En Europa fue multicampeón, ganó millones, se peleó con colegas y periodistas. Nunca intentó caer simpático. Lo acusaron de todo: adicto, narcisista, indulgente, individualista, traidor, mal amigo. A los 31 y en plenitud, dejó Milán y volvió a La Plata. No le pudo salir mejor: fue campeón y ahora juega la Libertadores, la copa que su padre ganó tres veces. Su llegada provocó una pequeña revolución. Con Verón y 10 más –o con Verón y 11 si él sigue el partido desde afuera– Estudiantes se la juega, a morir. Es su estilo.
He sostenido –ante el asombro, sorpresa o burla de los que sostienen que ser de Racing me descalifica– que en una “pisadita” de potrero, entre Riquelme y Verón, elijo a Verón. Es así. Recién lo comprendí en Europa, cuando me liberé de ese solipsismo tan porteño de creer que existe sólo lo que nosotros vemos. Verón juega de sí mismo y vale más que la suma de sus virtudes. Por momentos produce un efecto inhibitorio en sus rivales.

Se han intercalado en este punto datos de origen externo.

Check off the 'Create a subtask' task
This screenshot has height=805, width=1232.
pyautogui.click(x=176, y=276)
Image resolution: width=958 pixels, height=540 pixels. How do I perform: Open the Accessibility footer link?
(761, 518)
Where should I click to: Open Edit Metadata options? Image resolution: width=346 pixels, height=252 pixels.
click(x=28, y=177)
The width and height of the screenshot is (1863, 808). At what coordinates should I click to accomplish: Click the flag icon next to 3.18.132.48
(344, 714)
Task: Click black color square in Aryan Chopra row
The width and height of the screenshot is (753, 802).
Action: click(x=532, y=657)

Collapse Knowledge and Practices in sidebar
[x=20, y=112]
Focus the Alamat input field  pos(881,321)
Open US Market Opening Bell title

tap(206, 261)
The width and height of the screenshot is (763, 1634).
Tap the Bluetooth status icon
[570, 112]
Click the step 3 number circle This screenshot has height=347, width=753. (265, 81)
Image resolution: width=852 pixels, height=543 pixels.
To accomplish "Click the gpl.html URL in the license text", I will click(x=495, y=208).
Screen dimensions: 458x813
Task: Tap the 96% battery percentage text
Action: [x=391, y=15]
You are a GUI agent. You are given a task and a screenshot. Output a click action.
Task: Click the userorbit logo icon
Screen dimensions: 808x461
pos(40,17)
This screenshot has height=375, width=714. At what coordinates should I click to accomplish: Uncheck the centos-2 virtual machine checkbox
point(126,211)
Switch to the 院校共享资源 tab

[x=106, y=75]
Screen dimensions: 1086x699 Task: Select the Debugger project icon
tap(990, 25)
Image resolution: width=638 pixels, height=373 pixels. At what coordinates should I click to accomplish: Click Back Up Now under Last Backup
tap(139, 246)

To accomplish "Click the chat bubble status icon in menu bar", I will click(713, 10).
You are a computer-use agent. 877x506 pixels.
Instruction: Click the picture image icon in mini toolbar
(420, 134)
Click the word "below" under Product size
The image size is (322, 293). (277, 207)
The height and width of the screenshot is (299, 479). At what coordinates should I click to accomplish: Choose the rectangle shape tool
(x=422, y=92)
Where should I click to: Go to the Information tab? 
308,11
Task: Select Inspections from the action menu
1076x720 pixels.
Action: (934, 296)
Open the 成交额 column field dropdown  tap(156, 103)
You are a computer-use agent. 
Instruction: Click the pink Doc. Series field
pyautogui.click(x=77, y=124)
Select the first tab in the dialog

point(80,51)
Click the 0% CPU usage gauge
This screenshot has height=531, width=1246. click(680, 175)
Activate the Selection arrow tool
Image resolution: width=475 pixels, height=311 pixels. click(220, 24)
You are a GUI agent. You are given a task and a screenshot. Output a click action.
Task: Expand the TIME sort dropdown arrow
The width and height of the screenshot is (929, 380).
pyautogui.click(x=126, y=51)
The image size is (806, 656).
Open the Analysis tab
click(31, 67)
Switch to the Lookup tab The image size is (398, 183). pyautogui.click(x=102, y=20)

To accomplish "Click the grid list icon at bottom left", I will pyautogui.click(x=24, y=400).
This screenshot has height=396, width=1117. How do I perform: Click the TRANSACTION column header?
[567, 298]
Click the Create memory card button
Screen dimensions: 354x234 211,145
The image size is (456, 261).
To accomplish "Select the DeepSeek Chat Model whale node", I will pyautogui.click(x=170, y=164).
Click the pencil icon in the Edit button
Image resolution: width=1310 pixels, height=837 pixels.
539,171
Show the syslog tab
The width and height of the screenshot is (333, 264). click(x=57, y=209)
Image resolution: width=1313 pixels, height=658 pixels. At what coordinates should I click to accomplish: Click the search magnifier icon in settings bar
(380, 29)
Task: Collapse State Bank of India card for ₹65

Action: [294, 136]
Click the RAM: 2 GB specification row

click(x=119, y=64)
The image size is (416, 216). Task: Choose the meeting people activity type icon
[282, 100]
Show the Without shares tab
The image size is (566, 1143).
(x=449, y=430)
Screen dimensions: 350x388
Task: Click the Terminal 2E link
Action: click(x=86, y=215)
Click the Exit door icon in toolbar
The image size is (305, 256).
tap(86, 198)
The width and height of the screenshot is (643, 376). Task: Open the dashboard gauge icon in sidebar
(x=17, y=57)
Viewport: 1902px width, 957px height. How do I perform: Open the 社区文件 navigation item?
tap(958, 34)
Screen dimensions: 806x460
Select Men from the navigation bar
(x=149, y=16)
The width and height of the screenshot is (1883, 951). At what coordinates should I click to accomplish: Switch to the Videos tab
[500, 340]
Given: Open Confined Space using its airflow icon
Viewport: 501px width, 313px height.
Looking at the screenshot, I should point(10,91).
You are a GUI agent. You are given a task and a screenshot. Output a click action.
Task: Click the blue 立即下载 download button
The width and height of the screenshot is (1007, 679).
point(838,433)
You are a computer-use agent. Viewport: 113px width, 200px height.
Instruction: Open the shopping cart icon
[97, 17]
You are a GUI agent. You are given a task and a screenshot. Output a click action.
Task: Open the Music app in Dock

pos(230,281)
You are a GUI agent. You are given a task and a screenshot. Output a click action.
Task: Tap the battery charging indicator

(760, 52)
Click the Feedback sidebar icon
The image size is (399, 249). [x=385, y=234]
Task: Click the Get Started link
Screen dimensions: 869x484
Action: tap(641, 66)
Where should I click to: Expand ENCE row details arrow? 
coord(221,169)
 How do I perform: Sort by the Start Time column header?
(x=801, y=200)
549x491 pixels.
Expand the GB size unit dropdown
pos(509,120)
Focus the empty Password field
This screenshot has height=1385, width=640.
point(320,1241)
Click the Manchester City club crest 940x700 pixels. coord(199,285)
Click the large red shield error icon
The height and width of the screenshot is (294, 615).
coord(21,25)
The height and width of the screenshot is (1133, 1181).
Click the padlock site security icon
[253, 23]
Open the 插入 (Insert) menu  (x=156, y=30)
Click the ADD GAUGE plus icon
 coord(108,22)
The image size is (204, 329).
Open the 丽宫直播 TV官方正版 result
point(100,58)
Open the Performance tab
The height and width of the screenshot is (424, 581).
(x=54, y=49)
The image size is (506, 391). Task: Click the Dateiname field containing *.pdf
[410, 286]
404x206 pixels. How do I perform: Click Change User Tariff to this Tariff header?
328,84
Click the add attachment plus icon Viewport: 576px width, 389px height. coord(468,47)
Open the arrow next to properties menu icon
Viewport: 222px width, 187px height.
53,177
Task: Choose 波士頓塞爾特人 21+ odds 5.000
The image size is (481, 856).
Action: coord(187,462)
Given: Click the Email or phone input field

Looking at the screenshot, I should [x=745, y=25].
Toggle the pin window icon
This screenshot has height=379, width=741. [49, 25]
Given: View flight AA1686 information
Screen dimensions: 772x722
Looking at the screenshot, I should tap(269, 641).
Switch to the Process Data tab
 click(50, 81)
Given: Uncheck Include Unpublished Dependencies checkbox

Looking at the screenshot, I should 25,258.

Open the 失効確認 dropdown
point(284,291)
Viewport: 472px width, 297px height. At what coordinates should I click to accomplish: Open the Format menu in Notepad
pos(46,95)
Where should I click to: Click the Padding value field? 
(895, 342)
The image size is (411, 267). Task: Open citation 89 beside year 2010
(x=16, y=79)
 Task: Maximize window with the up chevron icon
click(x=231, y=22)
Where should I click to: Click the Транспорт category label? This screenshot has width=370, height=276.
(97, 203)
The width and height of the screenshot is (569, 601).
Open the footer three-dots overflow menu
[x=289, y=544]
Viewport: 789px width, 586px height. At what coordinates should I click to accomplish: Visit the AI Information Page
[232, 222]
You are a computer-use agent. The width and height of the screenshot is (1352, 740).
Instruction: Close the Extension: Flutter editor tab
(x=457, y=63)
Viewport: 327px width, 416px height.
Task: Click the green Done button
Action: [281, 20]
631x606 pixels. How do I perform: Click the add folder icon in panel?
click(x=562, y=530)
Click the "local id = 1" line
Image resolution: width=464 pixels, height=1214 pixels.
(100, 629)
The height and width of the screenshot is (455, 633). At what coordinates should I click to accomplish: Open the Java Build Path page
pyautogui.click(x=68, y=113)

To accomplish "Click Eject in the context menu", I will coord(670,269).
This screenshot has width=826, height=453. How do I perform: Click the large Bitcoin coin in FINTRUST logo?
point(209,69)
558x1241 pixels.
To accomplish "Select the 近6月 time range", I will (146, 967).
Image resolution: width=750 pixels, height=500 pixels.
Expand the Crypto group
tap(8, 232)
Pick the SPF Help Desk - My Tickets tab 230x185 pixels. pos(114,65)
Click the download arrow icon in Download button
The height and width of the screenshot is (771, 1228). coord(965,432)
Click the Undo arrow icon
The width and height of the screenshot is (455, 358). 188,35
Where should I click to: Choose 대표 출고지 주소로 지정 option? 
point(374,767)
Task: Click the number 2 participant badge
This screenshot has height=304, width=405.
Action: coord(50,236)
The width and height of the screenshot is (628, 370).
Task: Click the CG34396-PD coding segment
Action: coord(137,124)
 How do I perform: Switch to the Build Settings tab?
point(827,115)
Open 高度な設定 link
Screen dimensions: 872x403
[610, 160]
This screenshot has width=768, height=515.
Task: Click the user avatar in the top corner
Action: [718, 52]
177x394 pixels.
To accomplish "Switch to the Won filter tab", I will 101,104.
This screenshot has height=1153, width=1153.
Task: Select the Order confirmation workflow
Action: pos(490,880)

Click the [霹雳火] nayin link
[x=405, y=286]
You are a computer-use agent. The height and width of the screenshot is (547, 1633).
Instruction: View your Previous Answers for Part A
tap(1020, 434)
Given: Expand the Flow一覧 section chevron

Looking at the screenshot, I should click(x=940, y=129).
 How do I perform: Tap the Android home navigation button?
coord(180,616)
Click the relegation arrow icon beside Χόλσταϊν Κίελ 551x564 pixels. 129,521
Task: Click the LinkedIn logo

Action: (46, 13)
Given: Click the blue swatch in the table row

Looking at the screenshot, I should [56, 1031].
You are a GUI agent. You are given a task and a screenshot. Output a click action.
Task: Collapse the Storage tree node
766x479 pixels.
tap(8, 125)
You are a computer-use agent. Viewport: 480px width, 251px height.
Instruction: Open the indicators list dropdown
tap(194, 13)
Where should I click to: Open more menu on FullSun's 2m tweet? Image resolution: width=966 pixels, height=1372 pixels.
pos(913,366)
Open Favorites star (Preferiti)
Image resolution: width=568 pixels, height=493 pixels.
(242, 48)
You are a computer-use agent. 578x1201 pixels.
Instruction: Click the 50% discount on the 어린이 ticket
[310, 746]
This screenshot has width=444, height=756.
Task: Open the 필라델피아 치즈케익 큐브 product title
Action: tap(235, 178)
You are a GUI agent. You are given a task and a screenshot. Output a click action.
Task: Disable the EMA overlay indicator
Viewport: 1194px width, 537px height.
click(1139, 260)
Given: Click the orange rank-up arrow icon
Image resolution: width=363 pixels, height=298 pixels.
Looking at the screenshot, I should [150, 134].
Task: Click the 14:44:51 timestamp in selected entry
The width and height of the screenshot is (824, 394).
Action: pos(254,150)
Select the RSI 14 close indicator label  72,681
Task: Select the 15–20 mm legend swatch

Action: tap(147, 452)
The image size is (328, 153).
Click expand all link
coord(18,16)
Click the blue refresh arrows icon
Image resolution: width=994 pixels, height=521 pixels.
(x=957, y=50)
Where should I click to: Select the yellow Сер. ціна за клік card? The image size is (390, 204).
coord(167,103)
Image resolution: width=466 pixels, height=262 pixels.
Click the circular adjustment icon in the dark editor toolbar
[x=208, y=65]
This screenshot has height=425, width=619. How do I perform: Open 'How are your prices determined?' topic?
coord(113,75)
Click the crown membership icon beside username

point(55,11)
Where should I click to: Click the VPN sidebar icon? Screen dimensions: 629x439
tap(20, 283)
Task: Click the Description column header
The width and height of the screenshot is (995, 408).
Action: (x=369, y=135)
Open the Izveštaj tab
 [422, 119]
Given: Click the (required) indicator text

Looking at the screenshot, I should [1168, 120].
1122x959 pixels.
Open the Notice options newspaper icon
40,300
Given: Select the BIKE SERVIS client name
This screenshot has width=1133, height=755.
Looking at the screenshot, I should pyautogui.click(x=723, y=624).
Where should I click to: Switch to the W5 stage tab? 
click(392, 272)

Sus equipos aprovechan esa ventaja.
Podría detenerme en la claridad de su juego, en su inteligencia para manejar los tiempos o en su pegada. Me quedo con lo intangible, aquello que irradia. La energía: ese circuito líder-equipo-tribuna que se realimenta en cada partido. Aquello que siente y que tanto agradece la multitud cuando uno de los suyos –quien mejor lleva su bandera– entrega todo por ellos: el sentirse parte.
No exagero. Harto estoy de la decadencia de la época, de las retenciones de casi todo, de líderes sostenidos con dinero. Me quedo con Verón, si me permiten. Ese chico no es líder por ser ganador. Hay más que eso. Sucede que con él –no “gracias a él”–, su gente sintió restaurada cierta identidad perdida, o robada por los tiempos. Agresivo, polémico, pasional, tan libre como para recuperar su verdadero lugar en el mundo, contagió a toda una comunidad con su voraz apetito por hacer la historia.
Esos tipos son los imprescindibles, digo yo, como alguna vez dijo el amigo Brecht. A uno así lo quiero siempre en mi equipo, señores. Al soberbio ése, sí; al insensato capaz de convencer a los suyos de que aquellos viejos sueños son todavía posibles, aquí y ahora.